April 14, 2017

Solutions to Electronic Waste, a Plastic-Degrading Breakthrough and a New Cancer Drug

By Grace Carr
Freezing Offers Solution to Electronic Waste

Despite advances in recycling, millions of tons of electronic waste still end up in landfills. Reusable materials go to waste for want of cost-effective ways to recover them. More than 46 million tons of e-waste were produced world-wide in 2014, but only 15% was formally collected for recycling and safe disposal. Now scientists have come up with technology aimed at improving the economics of reclaiming valuable metals and other materials used to make circuit boards. The scientists hope that their lab techniques can be scaled up commercially into an industrial process that makes e-waste recycling more profitable. The process essentially involved making metals extremely cold and then pulverizing them. The new technique is also flexible enough to work on any type of circuit board and still recover the reusable parts. This approach is very different from the techniques currently used for harvesting metals that mostly rely on chemicals or heat, requiring lots of energy.

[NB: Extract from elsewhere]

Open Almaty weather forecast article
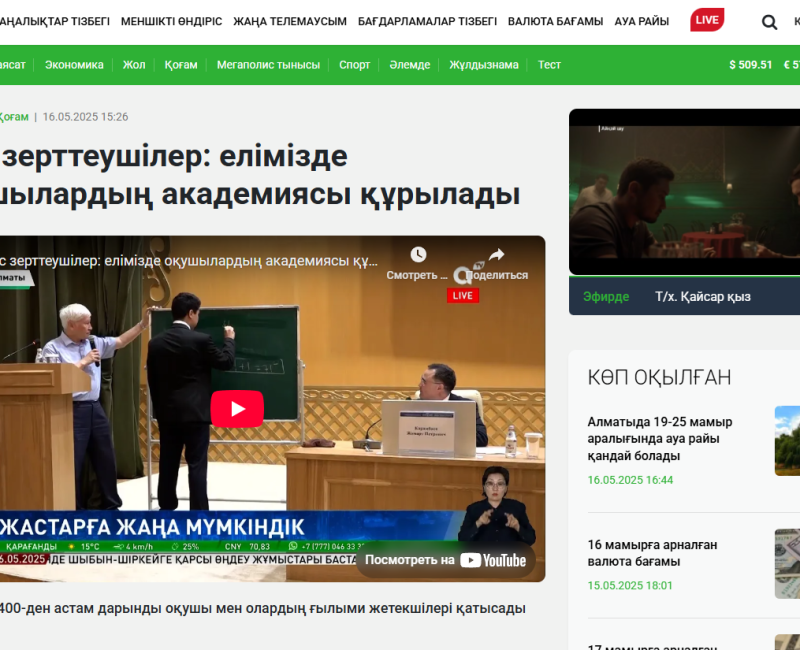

Chinese Startup Emerges as Biotech Innovator

A new cancer drug, derived from the ovary cells of Chinese hamsters, was discovered by a six-year-old startup on the outskirts of Shanghai - Innovent Biologics. China is emerging as a major producer of important new medicines: biotech drugs. It now boasts the second-largest number of clinical trials involving biologic treatments after the United States. China is working to overcome a reputation for poor quality by becoming an innovator and global producer of complex products. Under pressure from a shrinking pool of patent-protected biotech drugs, global drug makers are increasingly turning outward to find new breakthroughs. As part of a push to transform the homegrown drug industry, Beijing has given vast sums of money to Chinese drug manufacturers. Some Chinese startups are advancing to the riskier business of creating biologics that haven’t been tested on humans before.

Plastic-Eating Fungus Helps Solve Garbage Problem

A recent study by Chinese researchers has identified a novel fungus capable of degrading polyurethane plastics. Aspergillus tubingensis fungus was isolated by a research team from the Chinese Academy of Sciences and has been found to break the chemical bonds between plastic molecules or polymers through activity of its enzymes. Plastic waste is difficult to decompose, pollutes soil and water, and poses risks to human health. Thus, this new source of fungal biodegradation is an important way to treat pollution caused by synthetic plastics. The efficiency of degradation is affected by various factors, including PH, temperature, and the types of the medium used. It will take researchers some time to figure out the ideal conditions for the rapid growth of the fungus to help solve the plastic garbage problem, but this new breakthrough is certainly an exciting start.